◆ WHAT YOU HAVE TO DO
Insert the lines between the line holding "Identify the location" and the line holding "lat-label-6n: 6°N is", inclusive, as a numbered list without blank lines. Omit the pictures.

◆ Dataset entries
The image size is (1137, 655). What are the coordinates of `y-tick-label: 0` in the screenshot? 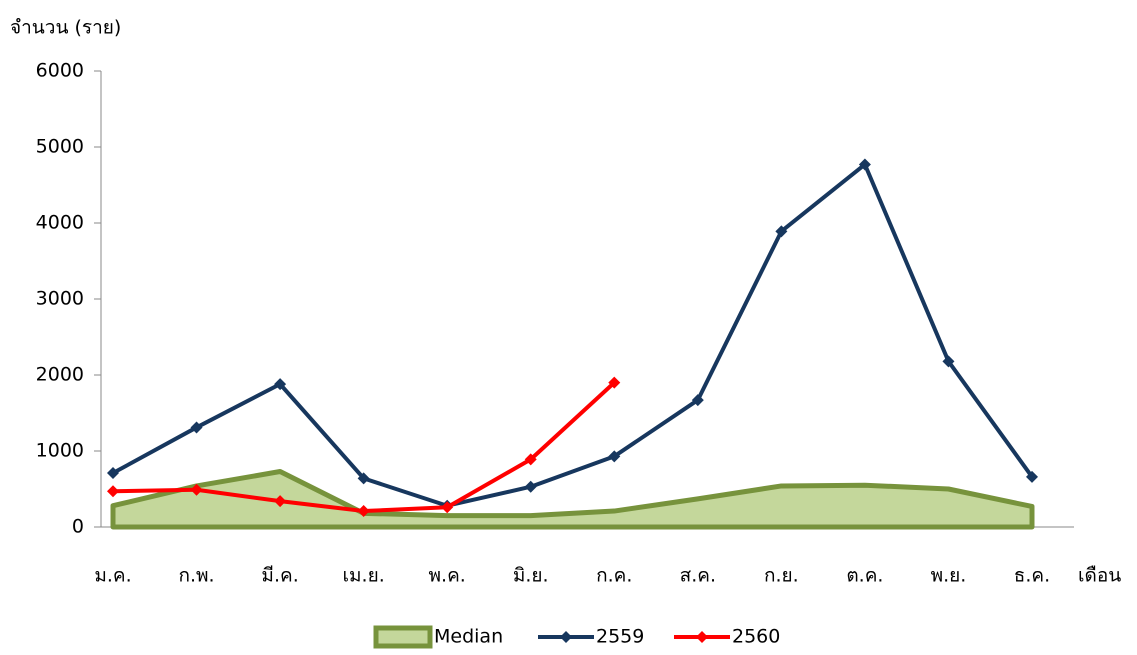 It's located at (78, 527).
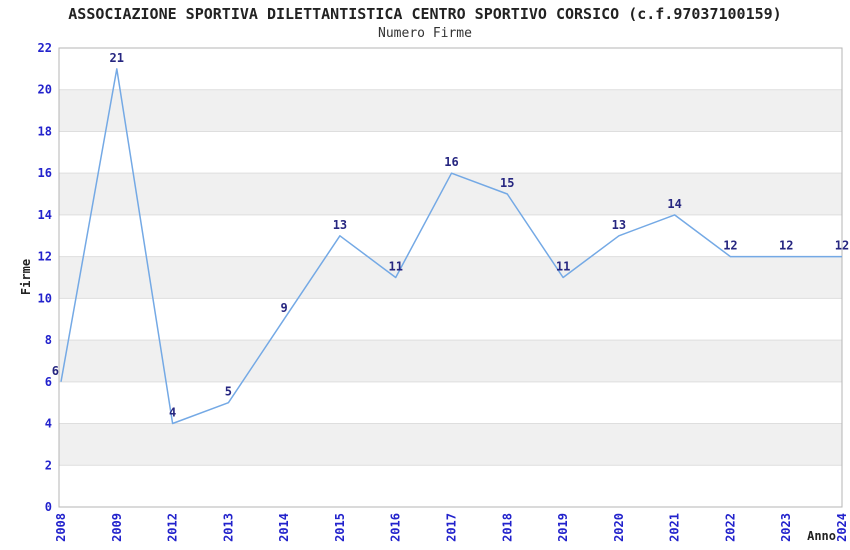 Image resolution: width=850 pixels, height=550 pixels. What do you see at coordinates (26, 277) in the screenshot?
I see `y-axis-title: Firme` at bounding box center [26, 277].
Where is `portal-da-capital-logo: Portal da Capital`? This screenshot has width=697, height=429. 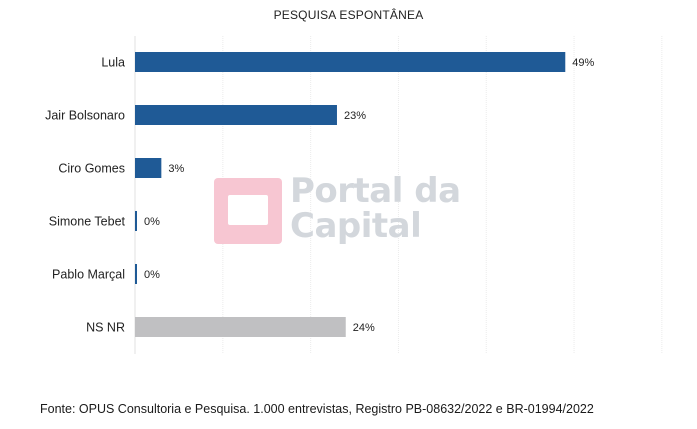 portal-da-capital-logo: Portal da Capital is located at coordinates (351, 211).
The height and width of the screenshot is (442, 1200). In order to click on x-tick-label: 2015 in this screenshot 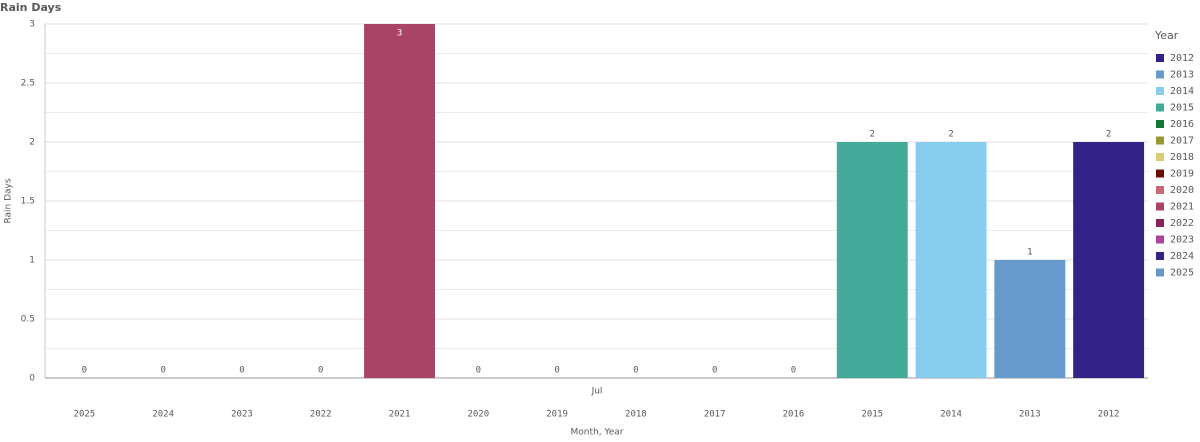, I will do `click(872, 415)`.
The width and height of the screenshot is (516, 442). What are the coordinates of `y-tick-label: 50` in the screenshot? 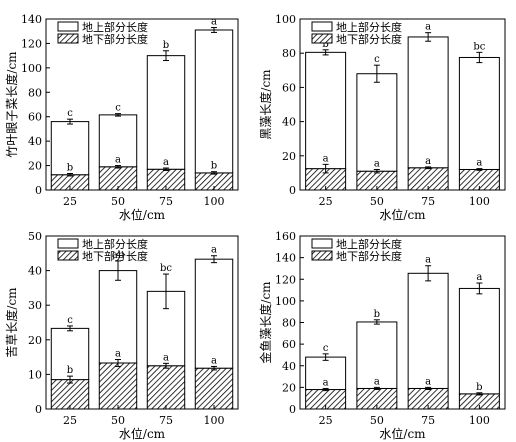 It's located at (35, 236).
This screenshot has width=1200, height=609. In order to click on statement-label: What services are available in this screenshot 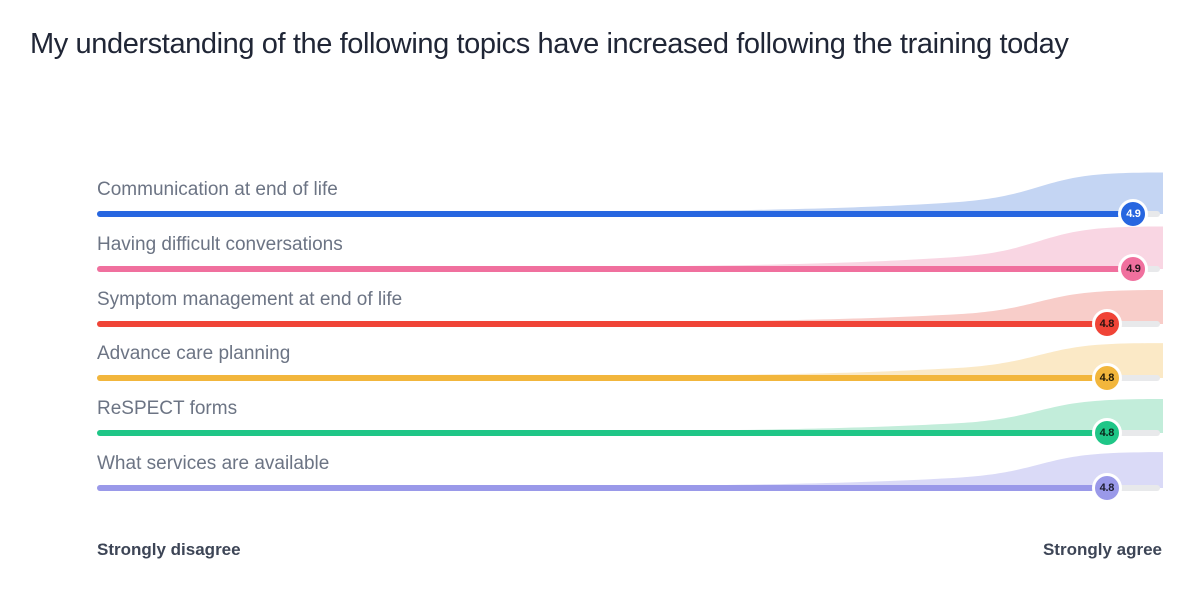, I will do `click(214, 464)`.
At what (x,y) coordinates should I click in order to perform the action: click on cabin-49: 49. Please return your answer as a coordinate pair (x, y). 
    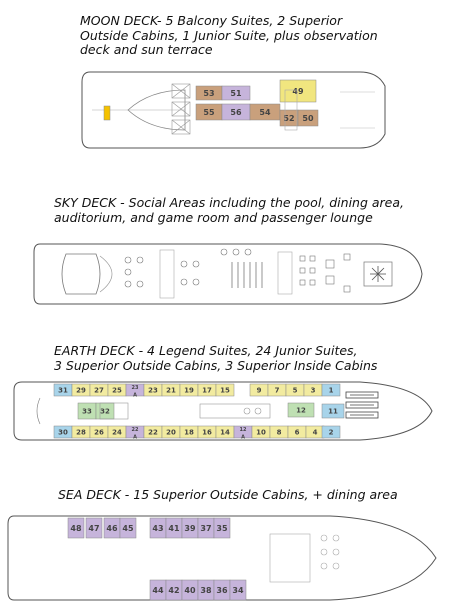
    Looking at the image, I should click on (298, 91).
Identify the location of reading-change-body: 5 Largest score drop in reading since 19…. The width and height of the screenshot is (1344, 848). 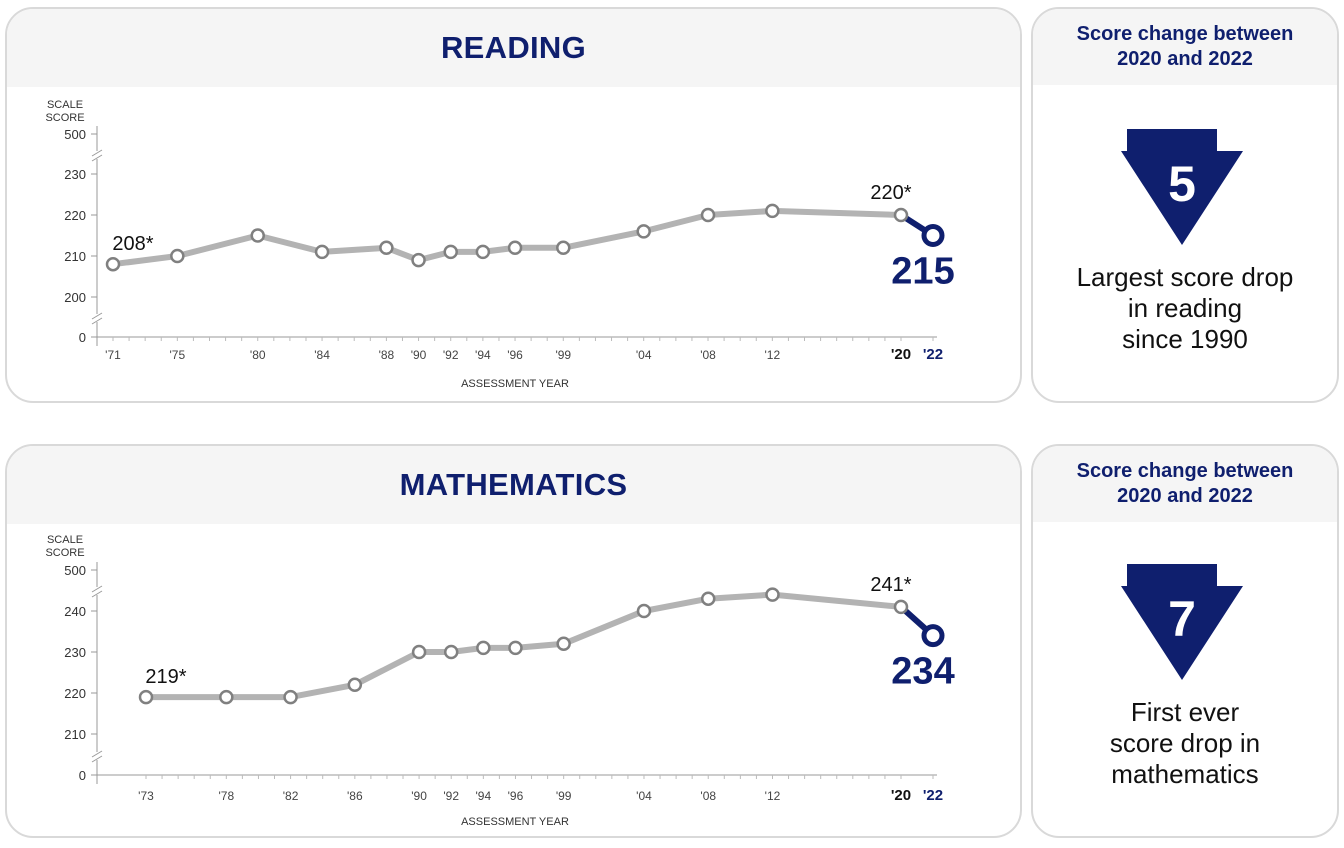
(1185, 241).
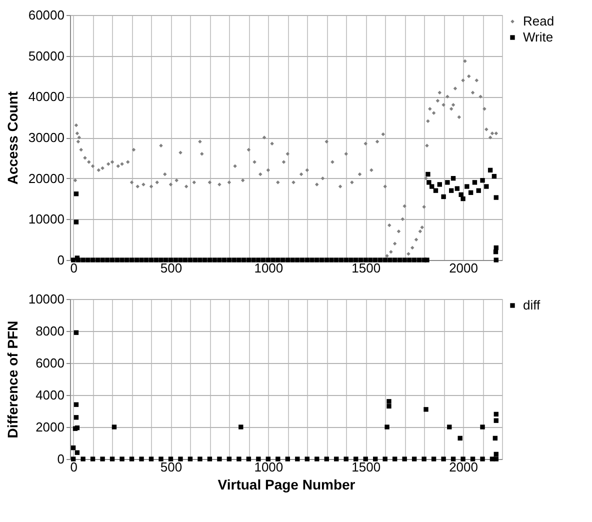 This screenshot has height=522, width=592. I want to click on y-tick-label: 4000, so click(50, 395).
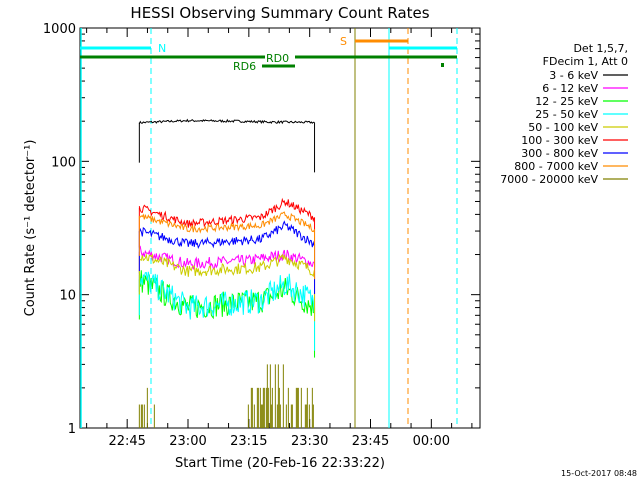  I want to click on x-tick-label: 23:00, so click(188, 442).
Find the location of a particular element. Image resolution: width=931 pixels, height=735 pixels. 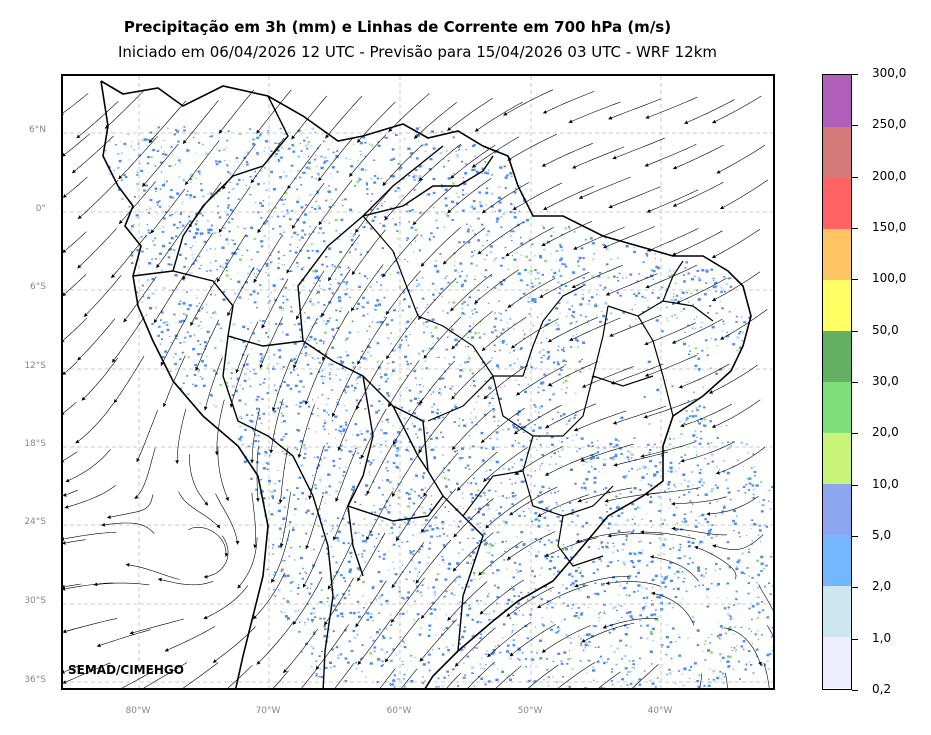

lat-label-6n: 6°N is located at coordinates (38, 130).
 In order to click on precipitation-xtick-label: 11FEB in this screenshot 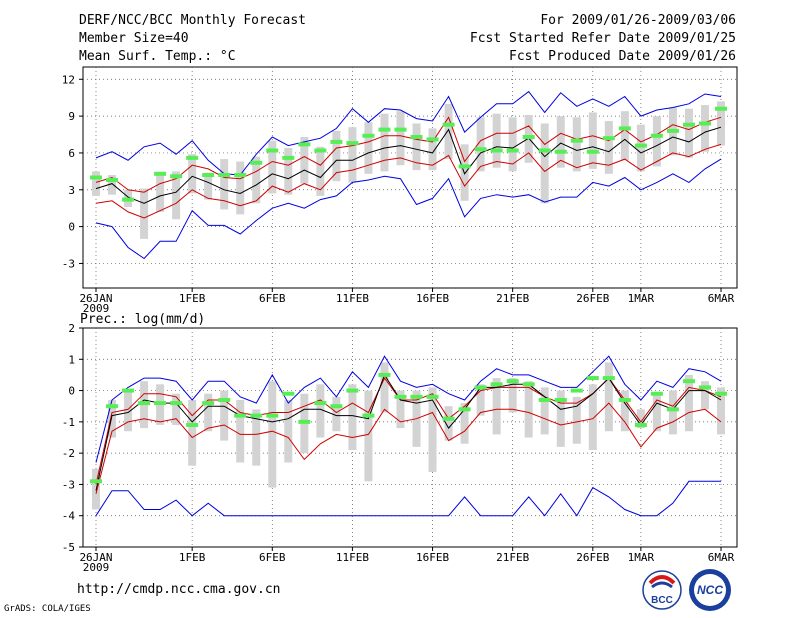, I will do `click(352, 558)`.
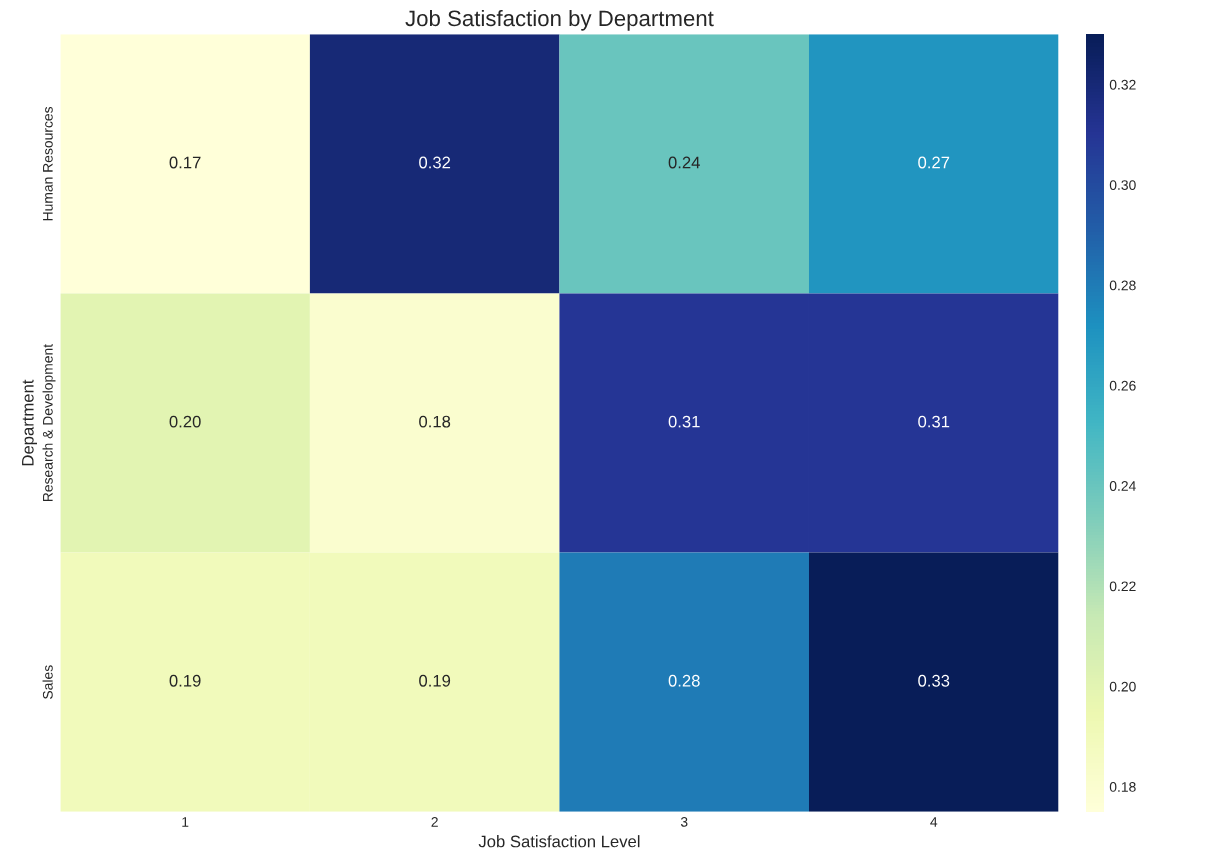  I want to click on data-label: 0.32, so click(435, 162).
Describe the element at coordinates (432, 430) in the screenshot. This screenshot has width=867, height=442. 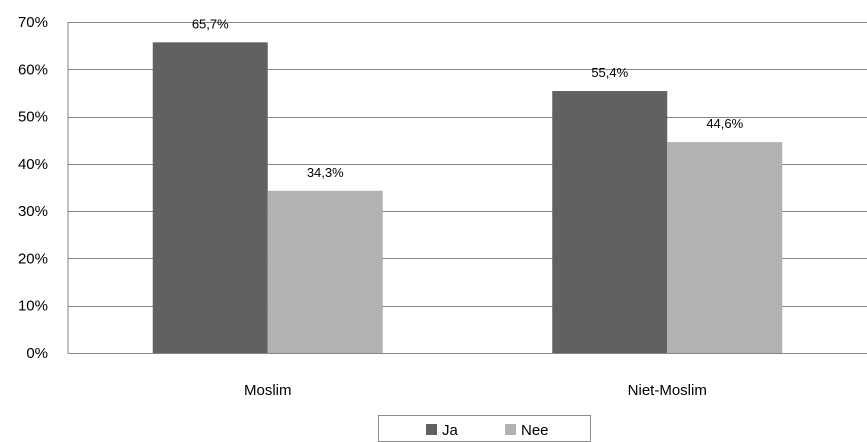
I see `legend-swatch-ja` at that location.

◆ RESPONSE AREA
1. Identify the location of reading-change-body: 5 Largest score drop in reading since 19…. The width and height of the screenshot is (1344, 848). 
2. (1185, 241).
3.  This screenshot has height=522, width=592. I want to click on y-tick-label: 4000, so click(50, 395).
4.   I want to click on x-tick-label: 23:00, so click(188, 442).
5. Find the location of a particular element. Image resolution: width=931 pixels, height=735 pixels. 
6. lat-label-6n: 6°N is located at coordinates (38, 130).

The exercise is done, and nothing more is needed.